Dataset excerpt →
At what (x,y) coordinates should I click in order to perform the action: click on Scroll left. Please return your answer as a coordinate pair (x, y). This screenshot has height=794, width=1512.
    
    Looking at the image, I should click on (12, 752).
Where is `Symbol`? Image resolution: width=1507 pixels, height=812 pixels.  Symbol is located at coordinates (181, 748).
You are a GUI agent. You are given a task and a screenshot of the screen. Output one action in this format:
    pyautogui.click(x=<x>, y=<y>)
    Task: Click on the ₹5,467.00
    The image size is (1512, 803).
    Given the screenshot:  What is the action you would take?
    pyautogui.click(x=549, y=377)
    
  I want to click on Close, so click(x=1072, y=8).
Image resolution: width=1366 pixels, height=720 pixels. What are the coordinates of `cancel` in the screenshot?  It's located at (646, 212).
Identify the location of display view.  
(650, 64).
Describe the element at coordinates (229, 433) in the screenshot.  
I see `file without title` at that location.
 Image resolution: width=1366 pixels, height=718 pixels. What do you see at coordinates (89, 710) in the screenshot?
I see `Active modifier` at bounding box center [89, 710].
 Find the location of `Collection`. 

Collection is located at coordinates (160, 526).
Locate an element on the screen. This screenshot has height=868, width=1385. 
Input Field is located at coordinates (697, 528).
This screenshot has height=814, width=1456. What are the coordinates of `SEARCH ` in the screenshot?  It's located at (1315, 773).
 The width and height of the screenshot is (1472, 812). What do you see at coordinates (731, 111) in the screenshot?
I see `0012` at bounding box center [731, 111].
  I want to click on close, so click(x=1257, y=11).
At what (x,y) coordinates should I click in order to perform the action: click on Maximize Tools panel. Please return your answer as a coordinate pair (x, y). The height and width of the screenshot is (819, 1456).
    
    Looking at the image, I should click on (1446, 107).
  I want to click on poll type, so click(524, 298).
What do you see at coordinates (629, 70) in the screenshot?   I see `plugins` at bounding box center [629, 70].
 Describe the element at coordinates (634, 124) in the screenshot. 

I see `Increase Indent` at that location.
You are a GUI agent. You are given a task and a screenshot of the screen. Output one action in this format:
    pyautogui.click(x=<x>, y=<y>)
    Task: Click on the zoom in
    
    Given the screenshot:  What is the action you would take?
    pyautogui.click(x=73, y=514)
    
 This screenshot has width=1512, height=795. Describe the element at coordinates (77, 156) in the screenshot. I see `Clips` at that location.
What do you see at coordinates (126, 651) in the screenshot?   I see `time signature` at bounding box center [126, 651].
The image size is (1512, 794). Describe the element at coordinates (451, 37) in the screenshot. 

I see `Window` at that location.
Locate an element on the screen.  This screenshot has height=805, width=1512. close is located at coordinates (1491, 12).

Your instructions →
Convert every line of the items above into a Markdown table with the columns Row and Line, numbering each row and leaving out blank lines.

Reply →
| Row | Line |
|---|---|
| 1 | At what (x,y) coordinates should I click in order to perform the action: click on Scroll left. Please return your answer as a coordinate pair (x, y). This screenshot has height=794, width=1512. |
| 2 |     Looking at the image, I should click on (12, 752). |
| 3 | Where is `Symbol`? Image resolution: width=1507 pixels, height=812 pixels.  Symbol is located at coordinates (181, 748). |
| 4 | You are a GUI agent. You are given a task and a screenshot of the screen. Output one action in this format: |
| 5 |     pyautogui.click(x=<x>, y=<y>) |
| 6 |     Task: Click on the ₹5,467.00 |
| 7 |     The image size is (1512, 803). |
| 8 |     Given the screenshot:  What is the action you would take? |
| 9 |     pyautogui.click(x=549, y=377) |
| 10 |   I want to click on Close, so click(x=1072, y=8). |
| 11 | Image resolution: width=1366 pixels, height=720 pixels. What are the coordinates of `cancel` in the screenshot?  It's located at (646, 212). |
| 12 | Identify the location of display view.   |
| 13 | (650, 64). |
| 14 | Describe the element at coordinates (229, 433) in the screenshot.   |
| 15 | I see `file without title` at that location. |
| 16 |  Image resolution: width=1366 pixels, height=718 pixels. What do you see at coordinates (89, 710) in the screenshot? |
| 17 | I see `Active modifier` at bounding box center [89, 710]. |
| 18 |  Find the location of `Collection`.  |
| 19 | Collection is located at coordinates (160, 526). |
| 20 | Locate an element on the screen. This screenshot has height=868, width=1385.  |
| 21 | Input Field is located at coordinates (697, 528). |
| 22 | This screenshot has height=814, width=1456. What are the coordinates of `SEARCH ` in the screenshot?  It's located at (1315, 773). |
| 23 |  The width and height of the screenshot is (1472, 812). What do you see at coordinates (731, 111) in the screenshot? |
| 24 | I see `0012` at bounding box center [731, 111]. |
| 25 |   I want to click on close, so click(x=1257, y=11). |
| 26 | At what (x,y) coordinates should I click in order to perform the action: click on Maximize Tools panel. Please return your answer as a coordinate pair (x, y). The height and width of the screenshot is (819, 1456). |
| 27 |     Looking at the image, I should click on (1446, 107). |
| 28 |   I want to click on poll type, so click(524, 298). |
| 29 | What do you see at coordinates (629, 70) in the screenshot?   I see `plugins` at bounding box center [629, 70]. |
| 30 |  Describe the element at coordinates (634, 124) in the screenshot.  |
| 31 | I see `Increase Indent` at that location. |
| 32 | You are a GUI agent. You are given a task and a screenshot of the screen. Output one action in this format: |
| 33 |     pyautogui.click(x=<x>, y=<y>) |
| 34 |     Task: Click on the zoom in |
| 35 |     Given the screenshot:  What is the action you would take? |
| 36 |     pyautogui.click(x=73, y=514) |
| 37 |  This screenshot has width=1512, height=795. Describe the element at coordinates (77, 156) in the screenshot. I see `Clips` at that location. |
| 38 | What do you see at coordinates (126, 651) in the screenshot?   I see `time signature` at bounding box center [126, 651]. |
| 39 | The image size is (1512, 794). Describe the element at coordinates (451, 37) in the screenshot.  |
| 40 | I see `Window` at that location. |
| 41 | Locate an element on the screen.  This screenshot has height=805, width=1512. close is located at coordinates (1491, 12). |